As the title would indicate, A History of Hong Kong is written in a competent, standard historical manner. It is unappologetically pro-British. Frank Welsh seems to think the package of British civilization and British racism and attrocities is a package any wise country would buy at any point in history. Yet he does not hold back the facts, including the gory details of the Opium Wars, including exactly which British mercantile families and politicians benefitted. For me, the most useful part of the book so far has been the color it has cast on The U.S. War Against Asia. It is obvious that Commander Perry's military expedition against Japan was merely a shadow copy of the British operations against China in the decades that preceded it. That makes sense, but Perry's chronicler only mention's his studies of Japanese history, not his apparently careful study of how the Brits grabbed Hong Kong.
Wild Swans is the more complex and interesting book. If you don't know the history of modern China, it certainly paints a picture by telling of the struggles of the ancestors of the author to make good under the old Empire, under the Kuomintang, and then as communist bureaucrats. In the introduction Chang gushes with a love of modern England and a hatred of Mao, but so far in the book the stories sound authentic enough.

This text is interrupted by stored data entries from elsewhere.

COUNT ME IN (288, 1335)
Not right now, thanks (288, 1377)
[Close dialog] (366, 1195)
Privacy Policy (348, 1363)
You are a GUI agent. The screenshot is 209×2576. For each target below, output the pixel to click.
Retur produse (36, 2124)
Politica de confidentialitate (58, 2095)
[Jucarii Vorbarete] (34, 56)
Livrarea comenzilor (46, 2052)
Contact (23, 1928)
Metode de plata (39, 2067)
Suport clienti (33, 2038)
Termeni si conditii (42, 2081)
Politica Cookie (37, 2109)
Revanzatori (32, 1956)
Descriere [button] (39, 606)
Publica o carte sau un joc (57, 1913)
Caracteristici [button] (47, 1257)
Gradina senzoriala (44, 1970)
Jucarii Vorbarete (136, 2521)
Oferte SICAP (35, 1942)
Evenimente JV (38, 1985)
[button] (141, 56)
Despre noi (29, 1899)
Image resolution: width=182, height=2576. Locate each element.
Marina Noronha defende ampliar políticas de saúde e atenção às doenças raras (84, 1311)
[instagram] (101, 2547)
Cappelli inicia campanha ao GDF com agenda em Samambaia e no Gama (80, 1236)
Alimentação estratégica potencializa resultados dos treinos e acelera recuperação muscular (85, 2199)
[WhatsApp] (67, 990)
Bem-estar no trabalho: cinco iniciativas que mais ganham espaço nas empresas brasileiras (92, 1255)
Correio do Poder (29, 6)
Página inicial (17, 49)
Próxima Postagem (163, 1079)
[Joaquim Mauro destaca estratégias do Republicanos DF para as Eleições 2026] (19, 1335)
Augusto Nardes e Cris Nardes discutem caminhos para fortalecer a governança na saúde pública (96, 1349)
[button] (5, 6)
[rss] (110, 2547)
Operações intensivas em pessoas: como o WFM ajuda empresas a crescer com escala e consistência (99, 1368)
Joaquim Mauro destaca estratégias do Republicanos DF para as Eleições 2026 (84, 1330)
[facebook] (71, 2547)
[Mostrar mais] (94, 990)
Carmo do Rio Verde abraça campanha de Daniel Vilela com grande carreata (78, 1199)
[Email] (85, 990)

No one comes out looking good. Bad as the communists may be painted, the Kuomintang were worse; bad as the Kuomintang might have been, they were better than the Manchus. Some of Jung Chang's ancestors are Manchus, but they are mostly Han. Because the book concentrates on the stories of her mother and grandmother, we see the meaning of modern reforms is particularly compelling for women. On the other hand Chang takes many opportunities to trash the folly of peasants and the incorporation of peasant knowledge into modern communist Chinese practice.
Closer to home, people in this coastal California community are talking about the Gulf oil spill. Good thing we don't allow drilling off our shores. Of course we drive our cars just as much as people in the gulf states. Soon I need to get up from this computer and drive to a meeting in Boonville to try to get an environmentalist elected to office. I tried to get the other organizers to hold these meetings by teleconference, but no, they are old fashinioned, they like in-person meetings. As a result I have missed almost all of the meetings. I am driving today because suddenly our campaign seems to be in trouble; I'm hoping my personal presence will have an impact, but in fact it will probably be one last waste of time and gasoline.
Wild Swans's stories of hunger and physical hardship in 20th century China reminds me of how corrupted by material wealth our American society is. Point Arena like anywhere else. Voters here are mostly apathetic about the primary coming up in June. Those who liked to complain about Bush have been replaced by a far smaller number of people who like to complain about Obama, but mostly politics and economics are just too complicated for Californians to bother their heads with. On the other hand, the turnout for Fishtank was good Saturday at the Arena Theatre. Nothing against Fishtank, they were great. As to democracy, forget about it. The captains of the U.S.S. Ship of State can sink it just fine, without any help from citizens at all.